LDA Topic Modeling
By Megan Kane
Full Code Available on SF Nexus Github:
LDA (Gensim) Topic Modeling is based on the assumption that documents are a mixture of topics (# topics is set by the researcher) and that topics are a mixture of words. To determine which words belong to each topic, the LDA model randomly assigns each word in a set of documents to a topic, then iterates through the assignments and makes adjustments until all words are assigned to the topics where they have the highest probability of belonging. LDA topic modeling works well on disaggregated texts (like the dataset generated above).

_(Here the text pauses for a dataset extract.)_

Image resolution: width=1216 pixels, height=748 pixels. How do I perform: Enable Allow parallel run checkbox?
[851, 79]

We ran topic modeling on a subset of Temple’s science fiction corpus which has been identified as “climate fiction.” Using C_V and U_Mass Coherence calculations, we determined that optimal number of topics for the sci-fi collection was 200. In other words, a model with 200 topics provides the most coherent co-occurences of words and documents in each topic. Prior to this analysis, all stopwords and non-English words were removed. Here are the most frequent words present in the top topics in the model.

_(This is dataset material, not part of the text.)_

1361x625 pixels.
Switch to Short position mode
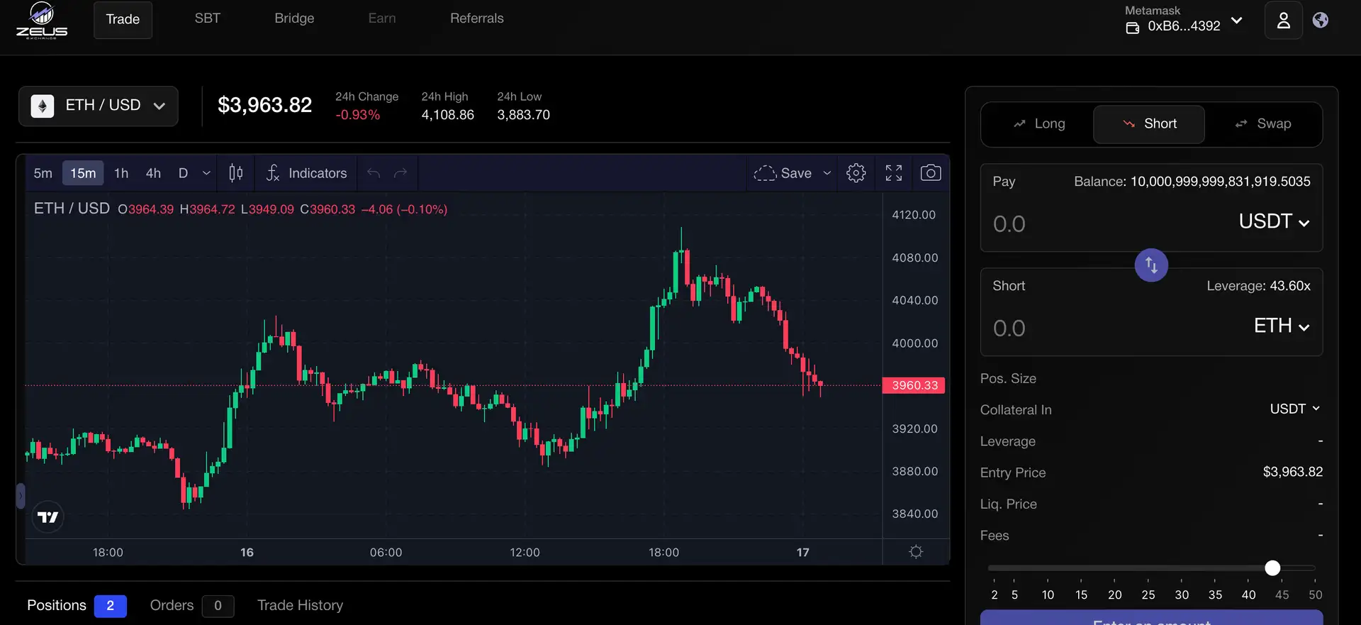pos(1148,124)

Sample interactive visualization of LDA topic models of climate fiction using LDAviz
BERTopic Topic Modeling
Full Code Available on SF Nexus Github:
BERTopic Topic Modeling is a topic modeling tool which creates topic clusters based on word embeddings and a class-based TF-IDF. It generates a set of topics, the top words in each topic, and the likelihood of each text in a corpus belonging to each topic. Because it makes use of word embeddings, it does not work well with disaggregated texts.
Unlike LDA, BERTopic automatically chooses the number of topics to generate within the model, though parameters can be set to collapse extremely similar topics. Performing BERTopic modeling on the sci-fi corpus yielded 91 topics, excluding Outliers.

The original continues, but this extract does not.